El anuncio de la producción de la droga, que como cualquier droga, no sería unidosis, se extendió por todo el mundo civilizado a una velocidad de vértigo. Los reclamantes del beneficio inmediato, exigieron su inmediata distribución. La presión urbana para el inexistente gobierno en la sombra, no era agobiante, porque era inexistente, y estaba en la sombra. De otro modo, sí que lo hubiera sido. Se decidió un reparto eminentemente urbano, que era donde residía el noventa y cinco por ciento de la población, y sobre todo simultáneo en todo el mundo. Gratuito, fácil, inmediato, siguiendo la moda.
Se fijó una fecha. El día de la debacle, aunque entonces se llamó el día de la Victoria. Volvía el lenguaje militar, estrenado al principio de la pandemia. También los fastos; se decidió un reparto espectacular, mediante el uso de helicópteros que regarían las ciudades con mascacunas. En todo el mundo a la vez, retransmitido por todas las redes a la vez.

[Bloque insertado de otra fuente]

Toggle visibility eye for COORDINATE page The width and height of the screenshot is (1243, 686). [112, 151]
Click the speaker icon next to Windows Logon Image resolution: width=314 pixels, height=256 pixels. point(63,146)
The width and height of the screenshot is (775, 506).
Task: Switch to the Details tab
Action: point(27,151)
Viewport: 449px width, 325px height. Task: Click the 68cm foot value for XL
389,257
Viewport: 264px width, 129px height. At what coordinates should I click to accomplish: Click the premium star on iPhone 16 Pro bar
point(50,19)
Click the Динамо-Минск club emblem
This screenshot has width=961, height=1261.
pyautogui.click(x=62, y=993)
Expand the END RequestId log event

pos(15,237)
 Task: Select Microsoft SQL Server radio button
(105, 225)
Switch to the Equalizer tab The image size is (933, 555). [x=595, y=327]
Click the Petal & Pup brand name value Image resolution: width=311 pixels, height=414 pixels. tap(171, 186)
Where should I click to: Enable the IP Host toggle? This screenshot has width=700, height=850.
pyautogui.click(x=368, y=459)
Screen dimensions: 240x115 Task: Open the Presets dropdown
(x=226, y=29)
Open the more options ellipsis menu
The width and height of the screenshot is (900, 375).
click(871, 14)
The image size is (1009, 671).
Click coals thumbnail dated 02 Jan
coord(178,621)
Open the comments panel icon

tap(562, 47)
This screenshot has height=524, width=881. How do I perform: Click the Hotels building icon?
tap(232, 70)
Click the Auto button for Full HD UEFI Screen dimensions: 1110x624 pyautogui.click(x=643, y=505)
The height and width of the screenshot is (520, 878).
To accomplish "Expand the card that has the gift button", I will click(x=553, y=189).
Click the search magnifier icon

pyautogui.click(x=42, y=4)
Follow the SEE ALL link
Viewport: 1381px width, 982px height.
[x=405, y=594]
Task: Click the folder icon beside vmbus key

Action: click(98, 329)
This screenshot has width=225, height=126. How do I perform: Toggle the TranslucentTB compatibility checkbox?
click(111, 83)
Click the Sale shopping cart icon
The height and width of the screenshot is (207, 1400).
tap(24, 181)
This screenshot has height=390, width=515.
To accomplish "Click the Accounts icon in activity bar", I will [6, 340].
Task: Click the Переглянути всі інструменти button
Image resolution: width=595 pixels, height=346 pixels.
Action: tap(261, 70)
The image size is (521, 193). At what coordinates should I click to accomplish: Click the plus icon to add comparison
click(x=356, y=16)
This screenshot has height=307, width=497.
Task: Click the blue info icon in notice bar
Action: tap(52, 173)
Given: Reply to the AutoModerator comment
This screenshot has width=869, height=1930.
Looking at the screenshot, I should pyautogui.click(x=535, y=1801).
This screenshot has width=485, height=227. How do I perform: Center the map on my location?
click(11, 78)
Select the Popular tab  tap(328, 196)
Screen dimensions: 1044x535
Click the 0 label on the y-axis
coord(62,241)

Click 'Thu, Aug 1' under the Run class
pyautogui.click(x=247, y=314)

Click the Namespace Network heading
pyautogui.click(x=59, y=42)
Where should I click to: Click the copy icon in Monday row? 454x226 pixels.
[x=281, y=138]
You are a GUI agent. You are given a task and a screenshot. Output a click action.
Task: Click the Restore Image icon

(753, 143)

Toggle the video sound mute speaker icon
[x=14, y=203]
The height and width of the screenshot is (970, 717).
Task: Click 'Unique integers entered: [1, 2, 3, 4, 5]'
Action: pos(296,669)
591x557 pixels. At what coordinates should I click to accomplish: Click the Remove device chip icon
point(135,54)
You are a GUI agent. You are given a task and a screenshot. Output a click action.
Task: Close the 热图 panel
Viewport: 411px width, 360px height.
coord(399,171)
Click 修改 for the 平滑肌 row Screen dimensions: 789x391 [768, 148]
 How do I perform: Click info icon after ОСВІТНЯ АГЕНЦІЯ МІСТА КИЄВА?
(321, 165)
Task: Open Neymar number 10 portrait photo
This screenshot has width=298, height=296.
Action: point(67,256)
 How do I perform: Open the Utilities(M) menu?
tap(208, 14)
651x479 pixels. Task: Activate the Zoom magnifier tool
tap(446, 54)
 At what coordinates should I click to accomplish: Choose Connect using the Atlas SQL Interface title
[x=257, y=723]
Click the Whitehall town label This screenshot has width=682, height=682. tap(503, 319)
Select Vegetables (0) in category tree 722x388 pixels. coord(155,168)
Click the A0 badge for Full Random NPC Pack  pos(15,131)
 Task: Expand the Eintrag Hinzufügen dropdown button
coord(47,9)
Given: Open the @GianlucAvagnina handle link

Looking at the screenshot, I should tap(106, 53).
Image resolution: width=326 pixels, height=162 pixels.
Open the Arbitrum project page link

El día de la Victoria no se había fabricado más allá de la mitad de las mascacunas necesarias, descontando ya, el veinte por ciento que aún quedaba de población mayor de treinta años. Contaban con que la debilidad de los viejos, les impediría, en el fragor de la batalla, conseguir hacerse con más de un uno por ciento de los protectores milagrosos. La producción de las mascacunas no era tan fácil, ni tan barata, ni tan inmediata como pensaban. Tenía un coste. Y ese coste fue el que convirtió el día de la Victoria en el día de la debacle
A las doce del mediodía, se inició el reparto. A las doce y media, la mitad de la población consiguió su mascacuna, se la calzó y se volvió estúpidamente bondadosa, optimista y amorosa. La otra mitad no. A la otra mitad le asalto la inquietud de si habrían más mascacunas, o no. No habían dicho nada al respecto para no enmascarar la victoria. Era una inquietud inmediata, como dictaba la moda. Esto se traducía en la mente, no tan bondadosa ni optimista, del que no había conseguido la mascarilla, en que el hijo de puta que tenía delante, le había quitado su salvación. Y que no sabía si habría más mascacunas. Y que el puto cabrón, que tenía delante, y contra el que había perdido la batalla por aquella mascacuna, estaba salvado, y él estaba condenado. Y sobre todo, que dentro de un rato, ya no lo tendría delante. Así que, una idea universal se extendió, casi al unísono, por las mentes de todos los que no tenían mascacuna. Darwin hizo el resto.